Parfois, maman vient jouer dehors avec moi quand elle m'entend miauler d'ennui. Elle me lance un objet d'un bout à l'autre où je prends plaisir à courir après. Ca dépense mon surplus d'énergie.
En tout cas, je peux vous dire que quand maman me fait rentrer le soir, vers les 21:00 heures, je suis morte de fatigue. Mais hier soir, il faisait tellement beau et chaud, que même si j'étais assise sur ses genoux et que mes yeux se fermaient tout seul, j'ai quand même poussé quelques miaulements pour y retourner. Mais ça n'a pas été trop long que je me suis rendu à l'évidence que finalement, il valait mieux pour moi que j'aille me coucher pour me reposer, sachant que demain serait une autre belle journée d'aventures extérieures pour moi!
dimanche 7 juin 2009
Ce qui devait arriver...
arriva!
A cause de ma trop grande témérité;
A cause de ma trop grande curiosité;
A cause de mon trop grand besoin d'aventure;
A cause de mon trop grand besoin d'explorer tout ce qui m'entoure;
Me voici attachée au bout d'une corde étant elle-même attachée à un bout de métal planté dans la pelouse en arrière de ma cour.

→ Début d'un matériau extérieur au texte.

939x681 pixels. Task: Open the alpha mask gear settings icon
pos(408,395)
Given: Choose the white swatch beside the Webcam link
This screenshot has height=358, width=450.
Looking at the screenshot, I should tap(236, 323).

Ca fait maintenant deux jours de suite que mes parents m'attachent à cette corde quand je veux aller dehors. Attachée à celle-ci, je ne peux plus sauter la clôture, ni grimper dans l'arbre ni même aller sur le patio. Par contre, je peux encore surveiller la mangeoire d'oiseaux et chasser ces derniers quand ils s'y présentent. Je peux également me mettre à l'ombre quand le soleil plombe trop fort. Je peux également aller me gratter le dos sur le trottoir de ciment. J'ai aussi mon petit bol d'eau au cas où j'aurais soif. Ma maman m'a même accroché une boule pendue à une corde à une branche d'arbre, et m'a également sorti deux autres de mes petits jouets préférés, soit un petit ballon de football et une petite souris.
Je passe donc maintenant mes journées attachée à cette corde, mais même si mes déplacements sont maintenant très restreints, je m'en accommode très bien. Je peux encore chasser les insectes, en autant, bien entendu, qu'ils soient dans mon territoire.
Quand je demande à sortir, mon père ou ma mère attache mon attelage sur le dos, ouvre la porte arrière de la maison et je vais me rouler sur le trottoir. Quand ils me demandent d'aller les rejoindre pour qu'ils puissent m'attacher, je m'y rends immédiatement sans hésiter, et j'attends bien sagement, à leurs pieds, que la corde soit attachée à mon attelage. Ils n'auraient pas pensé que je serais aussi docile pour me faire attacher, et ils sont très contents de moi.
Dans le fond, moi ce que je veux, c'est passer du temps dehors. Beaucoup de temps. Prendre l'air, chasser les insectes, les oiseaux et me prélasser au soleil ou à l'ombre, selon mon humeur. Et c'est ce que je fais maintenant et, avec cette corde, je peux rester maintenant beaucoup plus longtemps dehors. La fin de semaine, environ de 7 à 8 heures! Wow! Mais, vous savez, mes parents me font entrer de temps à autres pour que je puisse venir manger un peu, ou bien aller aux toilettes au sous-sol, car non non non..., pas question pour moi de faire mes besoins dehors et de me montrer à tout le monde! Pas question!
Quand j'entre le soir, après souper, je peux vous dire que je n'ai qu'une seule envie, c'est d'aller me coucher, car je suis épuisée. Je ne dors pas dehors. J'en suis incapable. Je suis bien trop curieuse!
Finalement, je m'accommode très bien de ma nouvelle situation, et j'en suis heureuse.